--- DATA IN THIS EXERCISE ---

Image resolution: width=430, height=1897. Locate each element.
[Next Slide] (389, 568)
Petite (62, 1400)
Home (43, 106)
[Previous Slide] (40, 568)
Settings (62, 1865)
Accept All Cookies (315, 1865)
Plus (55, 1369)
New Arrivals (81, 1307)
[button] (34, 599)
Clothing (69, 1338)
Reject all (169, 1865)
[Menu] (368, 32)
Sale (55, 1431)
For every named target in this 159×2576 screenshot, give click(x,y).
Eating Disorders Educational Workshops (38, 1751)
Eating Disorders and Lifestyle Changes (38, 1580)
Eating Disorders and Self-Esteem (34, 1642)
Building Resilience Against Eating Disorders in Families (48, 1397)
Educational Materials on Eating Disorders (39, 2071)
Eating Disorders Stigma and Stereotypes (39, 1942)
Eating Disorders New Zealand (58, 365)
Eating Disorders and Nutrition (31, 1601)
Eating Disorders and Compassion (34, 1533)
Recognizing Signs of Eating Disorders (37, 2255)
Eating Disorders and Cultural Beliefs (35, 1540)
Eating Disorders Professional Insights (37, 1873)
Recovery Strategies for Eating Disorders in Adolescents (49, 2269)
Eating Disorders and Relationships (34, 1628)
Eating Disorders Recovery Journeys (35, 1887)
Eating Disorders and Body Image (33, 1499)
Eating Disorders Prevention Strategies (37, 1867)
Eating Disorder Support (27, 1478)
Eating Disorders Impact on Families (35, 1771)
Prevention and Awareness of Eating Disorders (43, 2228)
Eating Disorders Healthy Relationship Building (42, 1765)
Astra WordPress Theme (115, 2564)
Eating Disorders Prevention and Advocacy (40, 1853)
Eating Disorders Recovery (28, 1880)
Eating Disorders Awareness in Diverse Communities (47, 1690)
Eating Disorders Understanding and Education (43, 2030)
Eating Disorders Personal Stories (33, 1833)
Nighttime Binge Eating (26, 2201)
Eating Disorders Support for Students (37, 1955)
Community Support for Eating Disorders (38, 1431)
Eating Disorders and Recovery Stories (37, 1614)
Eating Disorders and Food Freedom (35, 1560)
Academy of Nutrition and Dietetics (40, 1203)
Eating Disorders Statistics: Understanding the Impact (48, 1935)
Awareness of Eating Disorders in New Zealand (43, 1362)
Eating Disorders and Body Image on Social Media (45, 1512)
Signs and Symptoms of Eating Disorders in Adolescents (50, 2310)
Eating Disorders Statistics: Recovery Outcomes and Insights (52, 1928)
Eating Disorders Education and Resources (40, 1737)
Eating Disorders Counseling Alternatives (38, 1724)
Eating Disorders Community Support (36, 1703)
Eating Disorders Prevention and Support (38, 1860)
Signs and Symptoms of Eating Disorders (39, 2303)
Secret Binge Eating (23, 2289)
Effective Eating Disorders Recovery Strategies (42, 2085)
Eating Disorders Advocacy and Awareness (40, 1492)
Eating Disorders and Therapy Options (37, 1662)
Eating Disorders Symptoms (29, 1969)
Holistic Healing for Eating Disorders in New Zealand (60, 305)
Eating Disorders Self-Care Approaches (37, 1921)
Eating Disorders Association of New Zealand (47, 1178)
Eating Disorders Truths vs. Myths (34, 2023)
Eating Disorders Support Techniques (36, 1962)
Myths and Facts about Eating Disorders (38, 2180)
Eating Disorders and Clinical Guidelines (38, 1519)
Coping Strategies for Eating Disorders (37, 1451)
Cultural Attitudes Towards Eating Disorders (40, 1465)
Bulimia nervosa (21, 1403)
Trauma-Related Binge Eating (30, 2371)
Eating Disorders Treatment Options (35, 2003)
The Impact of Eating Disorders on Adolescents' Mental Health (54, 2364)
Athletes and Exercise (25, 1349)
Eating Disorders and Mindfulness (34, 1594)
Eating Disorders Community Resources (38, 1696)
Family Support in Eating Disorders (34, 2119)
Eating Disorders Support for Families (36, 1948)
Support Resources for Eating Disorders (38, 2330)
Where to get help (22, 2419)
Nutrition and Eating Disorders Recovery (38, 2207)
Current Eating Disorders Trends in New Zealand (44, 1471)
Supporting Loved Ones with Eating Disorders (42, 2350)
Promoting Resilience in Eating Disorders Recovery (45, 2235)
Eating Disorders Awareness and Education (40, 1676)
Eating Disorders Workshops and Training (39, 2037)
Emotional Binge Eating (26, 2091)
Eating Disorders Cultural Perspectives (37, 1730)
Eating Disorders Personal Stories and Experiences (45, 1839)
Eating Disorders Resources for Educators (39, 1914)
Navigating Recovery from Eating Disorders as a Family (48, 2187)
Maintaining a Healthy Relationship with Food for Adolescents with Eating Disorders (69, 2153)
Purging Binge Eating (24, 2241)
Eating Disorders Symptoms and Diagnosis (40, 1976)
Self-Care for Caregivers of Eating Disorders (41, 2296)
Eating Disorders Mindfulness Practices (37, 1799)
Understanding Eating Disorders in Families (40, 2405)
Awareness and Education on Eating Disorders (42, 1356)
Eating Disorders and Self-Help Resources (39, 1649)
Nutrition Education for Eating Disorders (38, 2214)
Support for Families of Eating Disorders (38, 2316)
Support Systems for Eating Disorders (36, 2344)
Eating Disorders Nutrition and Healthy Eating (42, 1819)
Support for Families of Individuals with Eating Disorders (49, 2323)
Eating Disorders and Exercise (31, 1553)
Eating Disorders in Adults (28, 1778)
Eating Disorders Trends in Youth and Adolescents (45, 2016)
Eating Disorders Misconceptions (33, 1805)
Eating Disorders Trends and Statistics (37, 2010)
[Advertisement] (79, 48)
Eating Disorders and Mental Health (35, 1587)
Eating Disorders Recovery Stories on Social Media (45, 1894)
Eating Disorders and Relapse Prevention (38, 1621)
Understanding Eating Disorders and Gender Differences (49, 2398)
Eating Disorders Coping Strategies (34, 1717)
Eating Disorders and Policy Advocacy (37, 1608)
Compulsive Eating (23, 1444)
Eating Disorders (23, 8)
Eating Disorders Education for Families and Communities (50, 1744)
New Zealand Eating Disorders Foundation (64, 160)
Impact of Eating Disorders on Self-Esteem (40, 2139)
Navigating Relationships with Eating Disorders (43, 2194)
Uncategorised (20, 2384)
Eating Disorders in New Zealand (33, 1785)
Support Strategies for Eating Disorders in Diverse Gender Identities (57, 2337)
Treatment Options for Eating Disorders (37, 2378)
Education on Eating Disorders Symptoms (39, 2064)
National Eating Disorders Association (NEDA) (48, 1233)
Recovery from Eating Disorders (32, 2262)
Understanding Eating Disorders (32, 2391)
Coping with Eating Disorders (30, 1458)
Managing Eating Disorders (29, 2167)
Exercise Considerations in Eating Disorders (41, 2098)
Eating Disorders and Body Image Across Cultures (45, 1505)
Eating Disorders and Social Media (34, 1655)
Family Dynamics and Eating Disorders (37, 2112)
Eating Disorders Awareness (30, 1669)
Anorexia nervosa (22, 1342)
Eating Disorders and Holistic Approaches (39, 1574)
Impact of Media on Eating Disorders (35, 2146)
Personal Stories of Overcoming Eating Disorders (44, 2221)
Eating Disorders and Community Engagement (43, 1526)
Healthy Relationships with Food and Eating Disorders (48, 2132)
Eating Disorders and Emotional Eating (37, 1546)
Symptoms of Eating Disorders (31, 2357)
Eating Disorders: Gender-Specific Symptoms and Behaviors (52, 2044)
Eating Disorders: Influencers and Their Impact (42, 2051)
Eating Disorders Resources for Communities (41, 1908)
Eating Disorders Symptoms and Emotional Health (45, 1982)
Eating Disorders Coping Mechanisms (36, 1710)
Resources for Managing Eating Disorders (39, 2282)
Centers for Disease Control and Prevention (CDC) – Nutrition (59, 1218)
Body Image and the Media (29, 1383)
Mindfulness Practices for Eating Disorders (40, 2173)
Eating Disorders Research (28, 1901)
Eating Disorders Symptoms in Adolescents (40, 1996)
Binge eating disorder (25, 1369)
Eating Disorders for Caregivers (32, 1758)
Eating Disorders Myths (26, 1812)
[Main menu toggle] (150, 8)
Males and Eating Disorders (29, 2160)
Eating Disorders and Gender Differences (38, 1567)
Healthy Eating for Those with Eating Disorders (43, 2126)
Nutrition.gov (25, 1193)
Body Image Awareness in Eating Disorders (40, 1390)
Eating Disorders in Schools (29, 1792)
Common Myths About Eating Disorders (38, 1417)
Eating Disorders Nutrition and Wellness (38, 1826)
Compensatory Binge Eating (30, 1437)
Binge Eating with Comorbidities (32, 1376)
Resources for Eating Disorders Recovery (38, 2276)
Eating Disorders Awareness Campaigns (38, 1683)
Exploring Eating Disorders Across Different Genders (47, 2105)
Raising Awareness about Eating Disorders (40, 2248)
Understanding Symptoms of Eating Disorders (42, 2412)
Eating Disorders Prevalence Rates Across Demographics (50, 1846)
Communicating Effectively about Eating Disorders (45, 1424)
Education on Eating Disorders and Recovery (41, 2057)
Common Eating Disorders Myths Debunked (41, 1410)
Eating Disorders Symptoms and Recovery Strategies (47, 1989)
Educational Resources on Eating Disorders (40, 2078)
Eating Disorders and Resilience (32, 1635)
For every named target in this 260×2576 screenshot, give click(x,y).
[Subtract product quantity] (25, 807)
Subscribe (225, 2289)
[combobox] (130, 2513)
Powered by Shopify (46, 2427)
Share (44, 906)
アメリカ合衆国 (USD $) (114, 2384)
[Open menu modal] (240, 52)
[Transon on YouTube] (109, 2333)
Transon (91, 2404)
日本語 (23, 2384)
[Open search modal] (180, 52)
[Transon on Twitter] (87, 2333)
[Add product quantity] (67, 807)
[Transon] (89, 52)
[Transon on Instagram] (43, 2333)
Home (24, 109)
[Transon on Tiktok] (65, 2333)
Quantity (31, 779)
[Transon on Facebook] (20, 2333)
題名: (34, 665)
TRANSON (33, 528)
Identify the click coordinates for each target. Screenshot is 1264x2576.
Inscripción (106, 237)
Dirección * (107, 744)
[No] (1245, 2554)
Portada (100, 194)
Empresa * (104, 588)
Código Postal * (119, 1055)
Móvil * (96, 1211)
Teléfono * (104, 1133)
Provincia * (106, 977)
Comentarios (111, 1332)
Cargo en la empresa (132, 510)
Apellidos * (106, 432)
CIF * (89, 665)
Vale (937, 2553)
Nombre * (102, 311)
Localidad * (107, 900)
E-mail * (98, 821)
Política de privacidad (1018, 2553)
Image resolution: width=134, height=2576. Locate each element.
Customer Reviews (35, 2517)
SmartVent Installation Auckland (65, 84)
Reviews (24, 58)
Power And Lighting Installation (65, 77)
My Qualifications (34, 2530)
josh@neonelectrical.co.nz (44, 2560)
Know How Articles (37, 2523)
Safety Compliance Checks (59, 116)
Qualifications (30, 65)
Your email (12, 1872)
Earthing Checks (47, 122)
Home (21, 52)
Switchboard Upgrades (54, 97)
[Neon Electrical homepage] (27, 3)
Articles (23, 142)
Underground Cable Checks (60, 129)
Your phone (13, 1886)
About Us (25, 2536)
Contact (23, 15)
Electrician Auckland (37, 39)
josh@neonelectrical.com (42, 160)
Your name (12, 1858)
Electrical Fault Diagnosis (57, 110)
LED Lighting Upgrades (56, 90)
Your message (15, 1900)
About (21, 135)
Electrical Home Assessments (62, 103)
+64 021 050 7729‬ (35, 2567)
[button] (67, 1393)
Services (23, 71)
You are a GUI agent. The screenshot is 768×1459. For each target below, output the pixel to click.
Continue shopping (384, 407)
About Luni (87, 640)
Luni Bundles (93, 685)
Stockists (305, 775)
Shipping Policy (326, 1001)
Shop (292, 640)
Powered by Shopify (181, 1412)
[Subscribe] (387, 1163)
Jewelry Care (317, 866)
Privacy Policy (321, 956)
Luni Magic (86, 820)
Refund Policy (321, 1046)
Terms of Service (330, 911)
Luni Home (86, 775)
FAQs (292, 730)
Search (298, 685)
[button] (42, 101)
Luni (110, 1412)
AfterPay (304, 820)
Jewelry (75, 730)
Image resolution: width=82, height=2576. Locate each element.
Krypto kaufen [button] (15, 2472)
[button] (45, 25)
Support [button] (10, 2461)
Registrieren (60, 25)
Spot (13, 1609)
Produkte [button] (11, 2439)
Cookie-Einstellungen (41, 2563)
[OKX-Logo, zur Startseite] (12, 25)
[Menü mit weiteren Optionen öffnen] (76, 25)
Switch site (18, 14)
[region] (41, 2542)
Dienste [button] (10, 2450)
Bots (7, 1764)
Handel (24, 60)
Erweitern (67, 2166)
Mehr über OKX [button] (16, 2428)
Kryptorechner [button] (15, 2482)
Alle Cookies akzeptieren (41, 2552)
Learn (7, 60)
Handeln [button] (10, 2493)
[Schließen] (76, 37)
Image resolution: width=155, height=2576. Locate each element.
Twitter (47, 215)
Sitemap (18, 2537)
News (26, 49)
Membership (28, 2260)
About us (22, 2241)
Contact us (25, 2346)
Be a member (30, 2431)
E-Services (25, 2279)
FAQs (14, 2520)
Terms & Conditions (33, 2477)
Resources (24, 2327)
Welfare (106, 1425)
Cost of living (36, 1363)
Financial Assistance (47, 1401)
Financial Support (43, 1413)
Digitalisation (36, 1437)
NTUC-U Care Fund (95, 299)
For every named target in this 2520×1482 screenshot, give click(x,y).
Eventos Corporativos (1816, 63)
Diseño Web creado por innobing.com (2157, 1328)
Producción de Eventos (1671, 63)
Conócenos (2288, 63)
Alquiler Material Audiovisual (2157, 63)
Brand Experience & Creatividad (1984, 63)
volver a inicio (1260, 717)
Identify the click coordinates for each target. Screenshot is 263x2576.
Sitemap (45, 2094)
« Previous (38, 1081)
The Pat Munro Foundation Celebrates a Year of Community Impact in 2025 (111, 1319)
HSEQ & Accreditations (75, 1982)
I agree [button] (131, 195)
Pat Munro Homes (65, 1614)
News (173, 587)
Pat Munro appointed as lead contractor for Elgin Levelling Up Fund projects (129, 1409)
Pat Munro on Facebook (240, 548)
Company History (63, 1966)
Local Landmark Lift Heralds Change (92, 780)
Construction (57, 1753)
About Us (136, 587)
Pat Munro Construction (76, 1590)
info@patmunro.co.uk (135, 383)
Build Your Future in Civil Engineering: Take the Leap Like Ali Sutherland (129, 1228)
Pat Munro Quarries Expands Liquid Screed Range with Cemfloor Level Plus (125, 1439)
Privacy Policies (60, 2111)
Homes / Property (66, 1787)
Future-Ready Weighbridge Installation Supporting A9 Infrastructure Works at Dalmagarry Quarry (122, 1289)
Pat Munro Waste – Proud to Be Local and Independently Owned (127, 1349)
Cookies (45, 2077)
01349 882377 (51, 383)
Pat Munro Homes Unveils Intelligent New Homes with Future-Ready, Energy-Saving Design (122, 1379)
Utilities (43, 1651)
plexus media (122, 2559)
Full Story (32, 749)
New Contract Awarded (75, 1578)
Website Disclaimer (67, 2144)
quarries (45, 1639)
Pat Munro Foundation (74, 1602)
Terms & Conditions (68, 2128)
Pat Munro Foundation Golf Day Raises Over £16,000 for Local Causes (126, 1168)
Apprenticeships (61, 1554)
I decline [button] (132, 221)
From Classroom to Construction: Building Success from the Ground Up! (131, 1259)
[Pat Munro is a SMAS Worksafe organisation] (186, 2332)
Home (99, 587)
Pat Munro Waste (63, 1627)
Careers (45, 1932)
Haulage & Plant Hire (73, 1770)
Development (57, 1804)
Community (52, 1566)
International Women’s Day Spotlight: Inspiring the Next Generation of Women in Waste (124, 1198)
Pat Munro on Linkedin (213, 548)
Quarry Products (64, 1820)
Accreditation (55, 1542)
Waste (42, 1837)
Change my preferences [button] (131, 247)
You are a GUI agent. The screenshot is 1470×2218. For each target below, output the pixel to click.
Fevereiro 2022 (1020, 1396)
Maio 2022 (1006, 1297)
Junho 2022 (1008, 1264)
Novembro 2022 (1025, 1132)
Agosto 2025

---

» REQUIREMENT: Please make an exact copy of the lines above from the line with "Current Eating Disorders" through the line with "Maintaining a Healthy", both ends included.

» EXERCISE RESULT:
Current Eating Disorders Trends in New Zealand (44, 1471)
Supporting Loved Ones with Eating Disorders (42, 2350)
Promoting Resilience in Eating Disorders Recovery (45, 2235)
Eating Disorders Awareness and Education (40, 1676)
Eating Disorders Workshops and Training (39, 2037)
Emotional Binge Eating (26, 2091)
Eating Disorders Cultural Perspectives (37, 1730)
Eating Disorders Personal Stories and Experiences (45, 1839)
Eating Disorders Resources for Educators (39, 1914)
Navigating Recovery from Eating Disorders as a Family (48, 2187)
Maintaining a Healthy Relationship with Food for Adolescents with Eating Disorders (69, 2153)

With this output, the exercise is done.